Studio album by LeAnn Rimes
- Released: July 22, 1994
- Recorded: April 29 – June 2, 1994
- Studio: Norman Petty Studios (Clovis, New Mexico)
- Genre: Country
- Length: 36:42
- Label: Nor Va Jak
- Producer: Greg Walker, Johnny Mulhair, Wilbur C. Rimes

LeAnn Rimes chronology
| From My Heart to Yours (1992) | All That (1994) | Blue (1996) |

= All That (album) =

All That is the second studio album by LeAnn Rimes, released independently under the label Nor Va Jak. It was released on July 22, 1994. The album sold 15,000 copies locally, and a copy was given to Curb Records owner, Mike Curb, who later signed Rimes to his label and released her debut major label album, Blue (1996). The album was later reissued as Unchained Melody: The Early Years (1997).
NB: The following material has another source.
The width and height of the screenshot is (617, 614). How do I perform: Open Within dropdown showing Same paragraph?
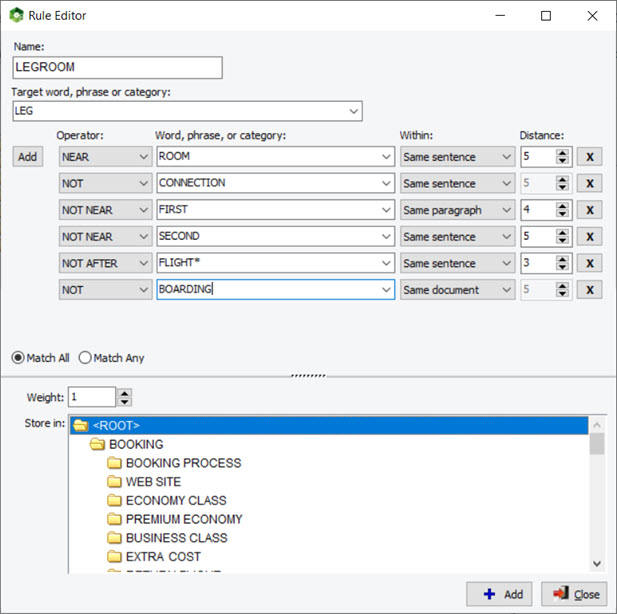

All That contains the original recording of "Blue". The album contains covers of Dolly Parton’s “Why Can't We” and “I Will Always Love You”, though the latter is done in the style of Whitney Houston’s R&B cover. The album also has a cover of The Beatles’ “Yesterday” and Patsy Montana’s “I Want to Be a Cowboy's Sweetheart”.

==Background==
All That consists of songs that Rimes performed during her concerts prior to her contract with Curb Records. Rimes was eleven years old at the time she recorded the album. The album was recorded in the spring of 1994 at Norman Petty Studios in Clovis, New Mexico and was released in July of the same year. Rimes recorded the song "Blue" which Bill Mack had passed to her.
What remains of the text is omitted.